Problem
Using the data that follows, give again word for word the lines between the one holding "Privacidad-Protección Datos (48, 2490)" and the one holding "[Facebook] (166, 325)", inclusive. Omit the pictures.

Records for the task
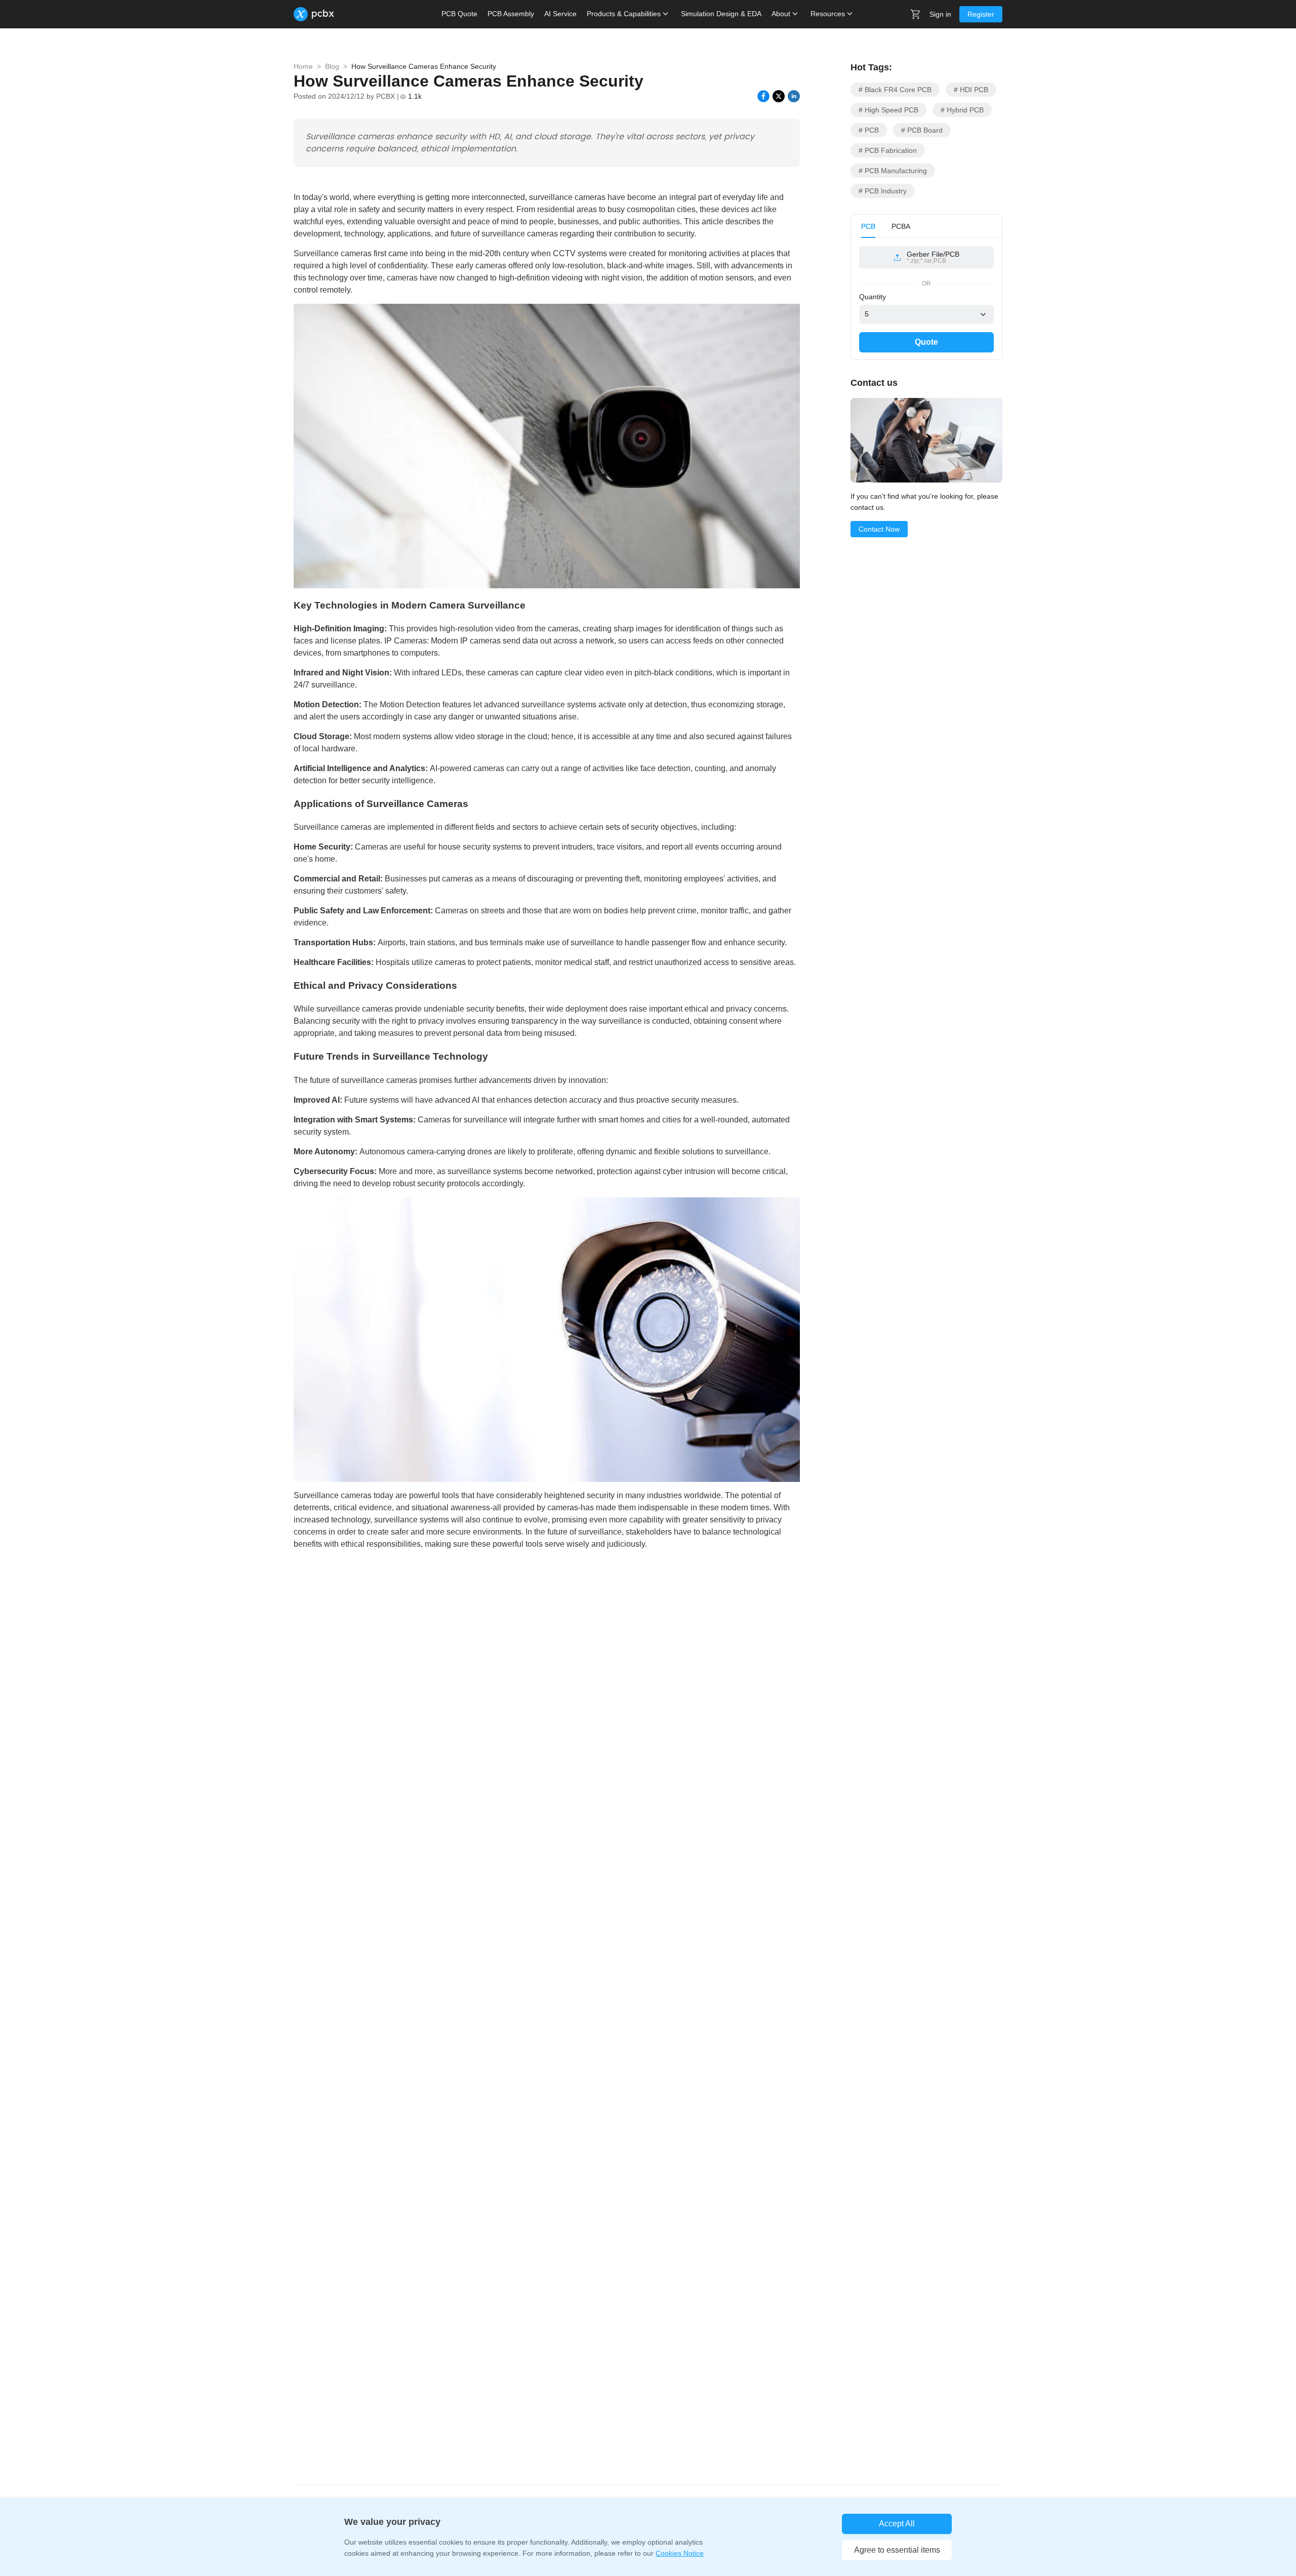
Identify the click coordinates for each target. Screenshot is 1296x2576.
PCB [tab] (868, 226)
...
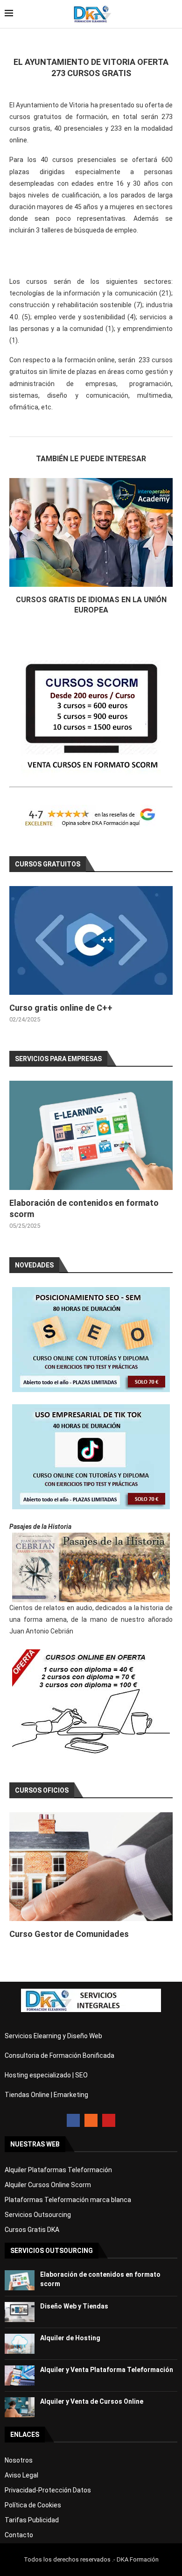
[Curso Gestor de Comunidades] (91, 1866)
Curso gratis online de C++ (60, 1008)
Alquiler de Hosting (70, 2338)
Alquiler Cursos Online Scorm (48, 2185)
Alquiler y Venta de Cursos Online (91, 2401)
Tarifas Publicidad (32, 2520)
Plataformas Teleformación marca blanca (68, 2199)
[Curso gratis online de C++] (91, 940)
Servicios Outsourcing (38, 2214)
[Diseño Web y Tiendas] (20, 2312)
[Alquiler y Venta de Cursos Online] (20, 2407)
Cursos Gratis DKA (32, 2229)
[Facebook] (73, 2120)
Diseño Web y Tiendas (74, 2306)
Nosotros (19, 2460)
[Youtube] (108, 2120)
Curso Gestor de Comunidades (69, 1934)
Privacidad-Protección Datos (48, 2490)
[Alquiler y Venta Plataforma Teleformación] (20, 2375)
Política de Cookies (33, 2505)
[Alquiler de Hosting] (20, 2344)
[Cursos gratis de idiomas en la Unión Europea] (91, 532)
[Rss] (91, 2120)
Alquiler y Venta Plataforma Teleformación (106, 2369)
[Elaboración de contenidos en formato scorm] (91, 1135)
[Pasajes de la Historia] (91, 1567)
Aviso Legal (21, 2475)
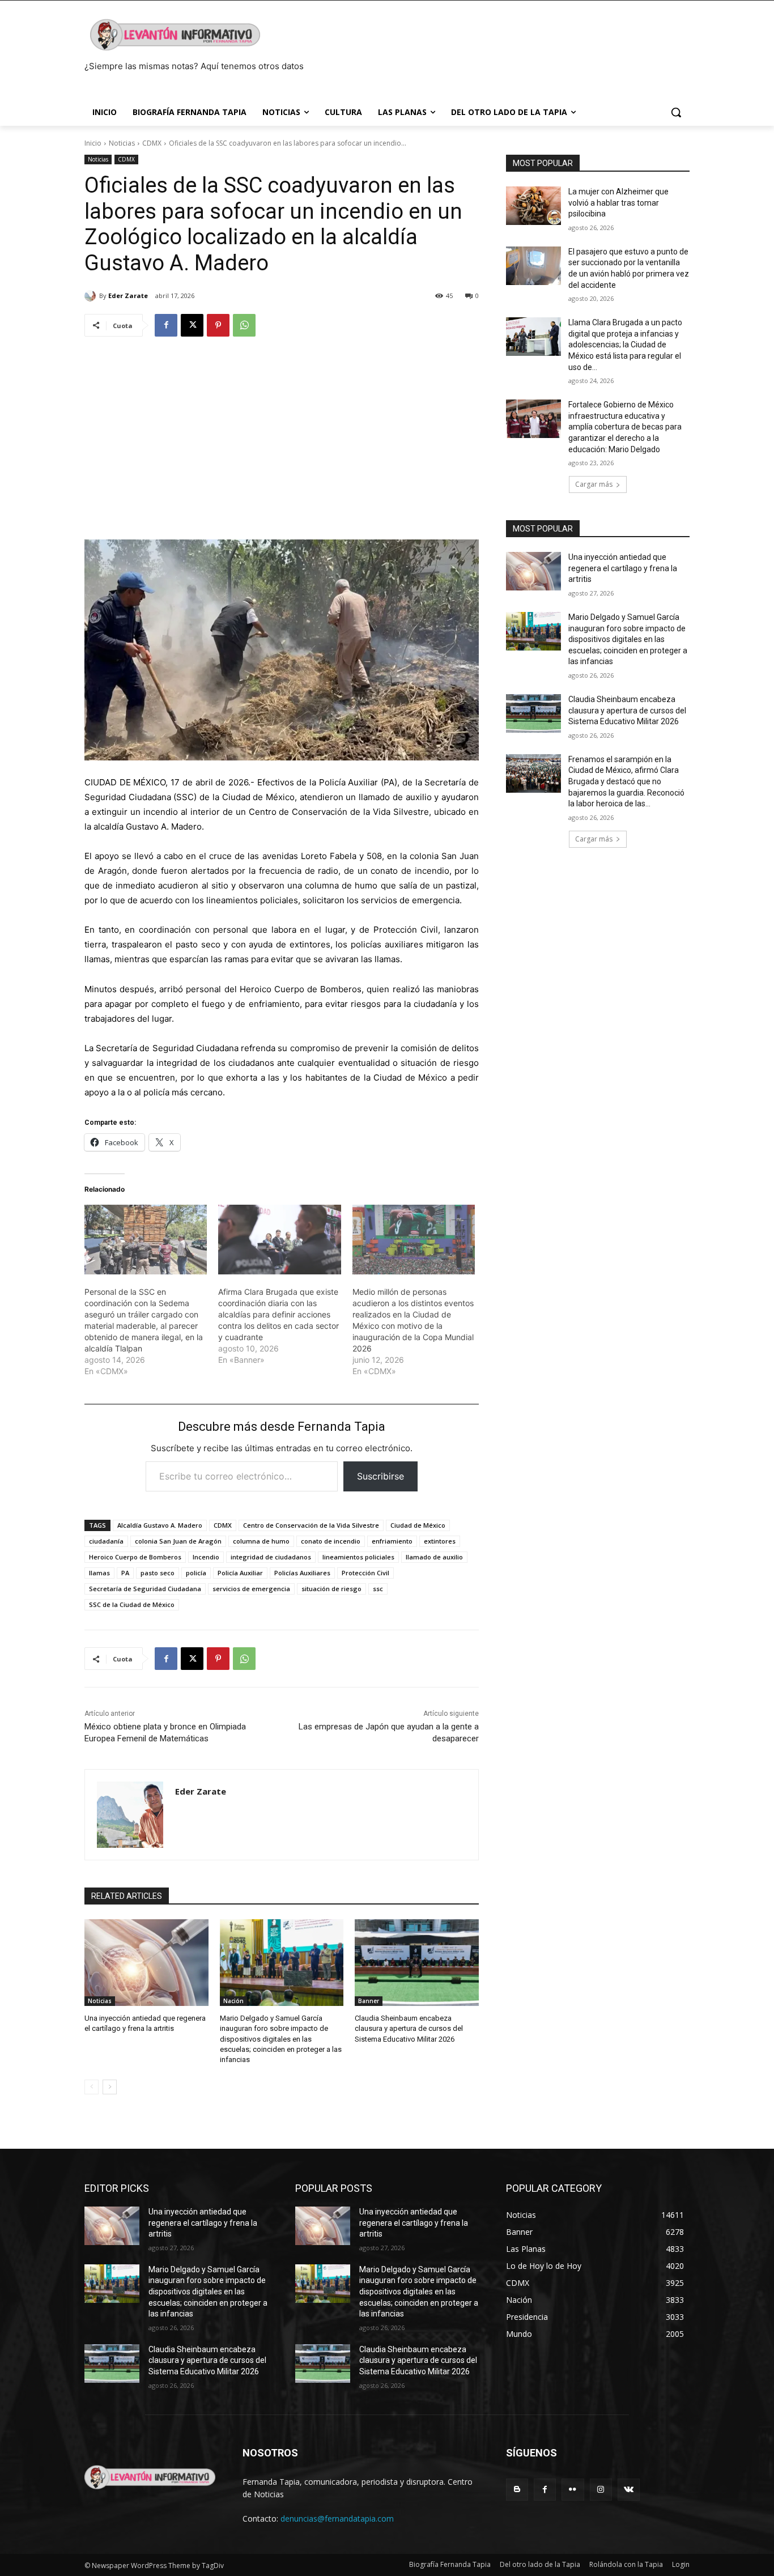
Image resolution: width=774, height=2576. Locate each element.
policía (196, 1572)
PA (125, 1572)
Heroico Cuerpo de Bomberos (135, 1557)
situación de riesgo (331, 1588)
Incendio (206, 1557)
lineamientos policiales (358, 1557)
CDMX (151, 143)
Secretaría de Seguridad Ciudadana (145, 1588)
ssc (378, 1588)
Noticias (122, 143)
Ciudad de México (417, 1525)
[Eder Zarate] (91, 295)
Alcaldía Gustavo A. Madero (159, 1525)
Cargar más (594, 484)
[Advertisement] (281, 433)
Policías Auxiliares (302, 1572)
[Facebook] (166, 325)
---
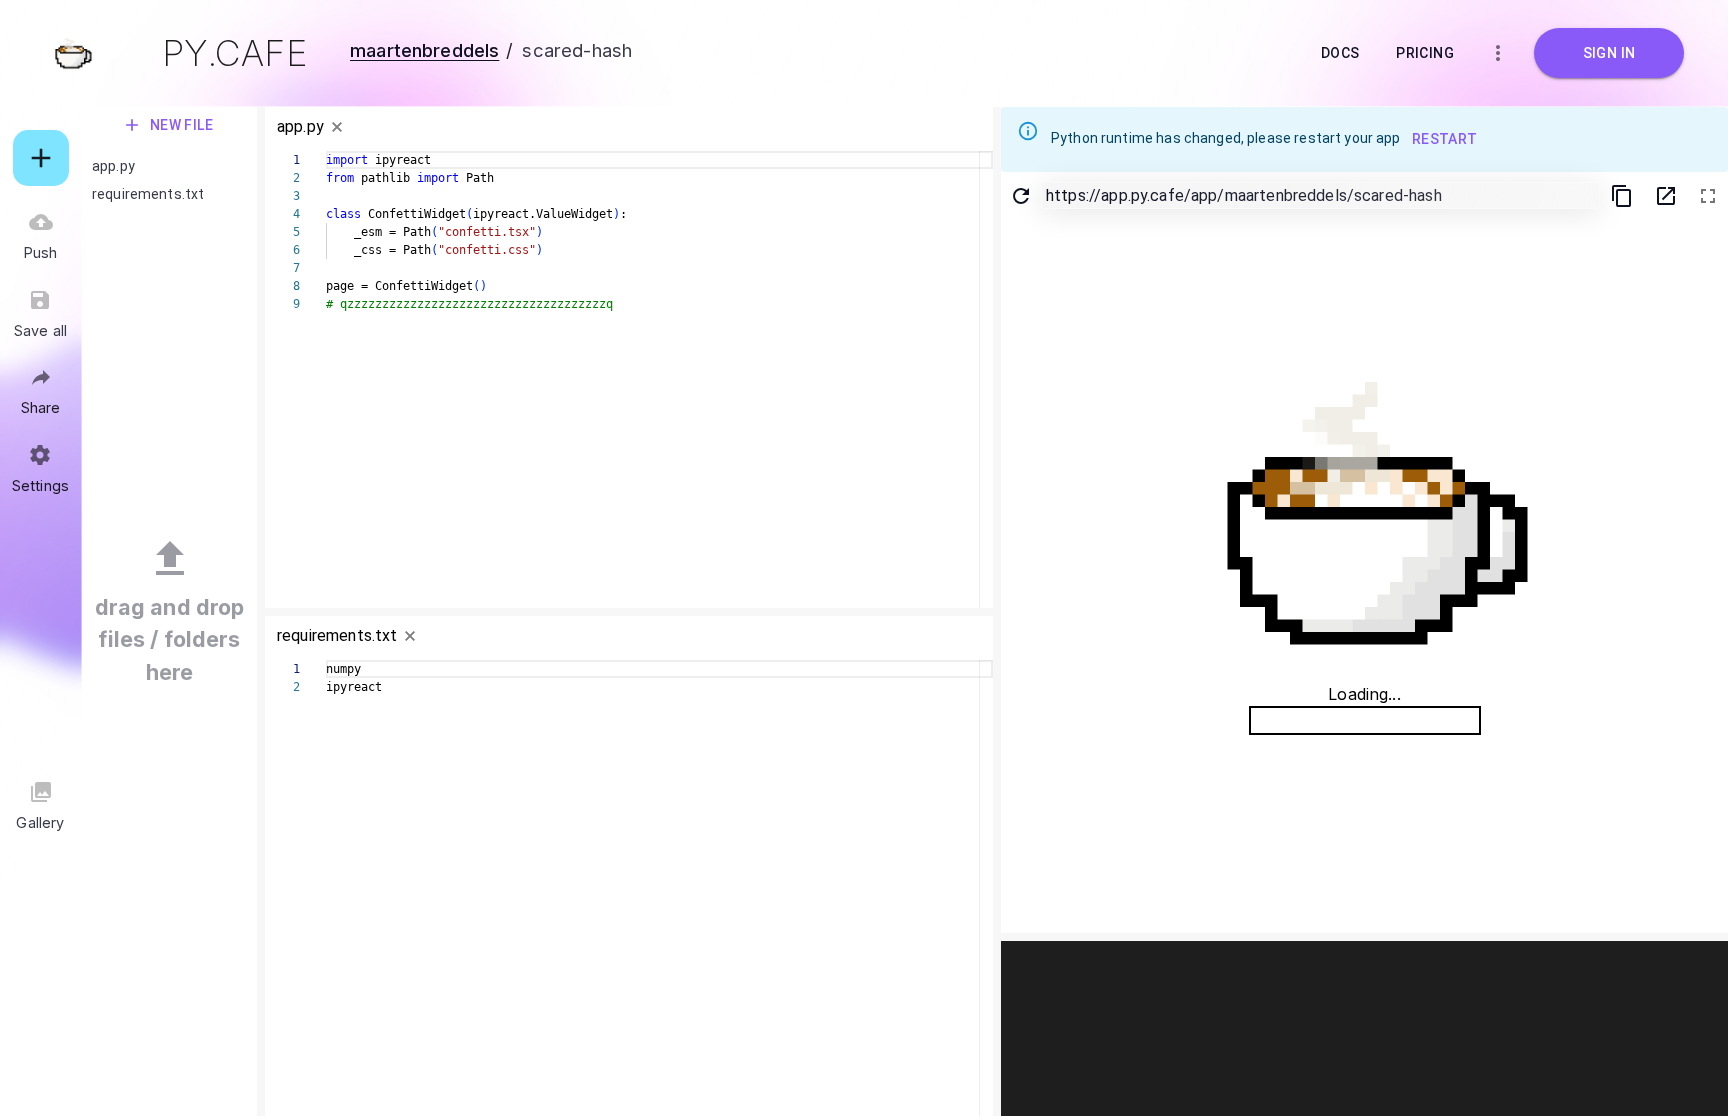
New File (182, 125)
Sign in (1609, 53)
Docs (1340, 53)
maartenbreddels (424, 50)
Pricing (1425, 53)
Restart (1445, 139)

Result of this exercise
Privacidad-Protección Datos (48, 2490)
[Alquiler y Venta Plataforma Teleformación] (20, 2375)
Política de Cookies (33, 2505)
[Alquiler de Hosting] (20, 2344)
[Cursos gratis de idiomas en la Unión Europea] (91, 532)
[Rss] (91, 2120)
Alquiler y Venta Plataforma Teleformación (106, 2369)
[Elaboración de contenidos en formato scorm] (91, 1135)
[Pasajes de la Historia] (91, 1567)
Aviso Legal (21, 2475)
Image resolution: width=774, height=2576. Locate each element.
policía (196, 1572)
PA (125, 1572)
Heroico Cuerpo de Bomberos (135, 1557)
situación de riesgo (331, 1588)
Incendio (206, 1557)
lineamientos policiales (358, 1557)
CDMX (151, 143)
Secretaría de Seguridad Ciudadana (145, 1588)
ssc (378, 1588)
Noticias (122, 143)
Ciudad de México (417, 1525)
[Eder Zarate] (91, 295)
Alcaldía Gustavo A. Madero (159, 1525)
Cargar más (594, 484)
[Advertisement] (281, 433)
Policías Auxiliares (302, 1572)
[Facebook] (166, 325)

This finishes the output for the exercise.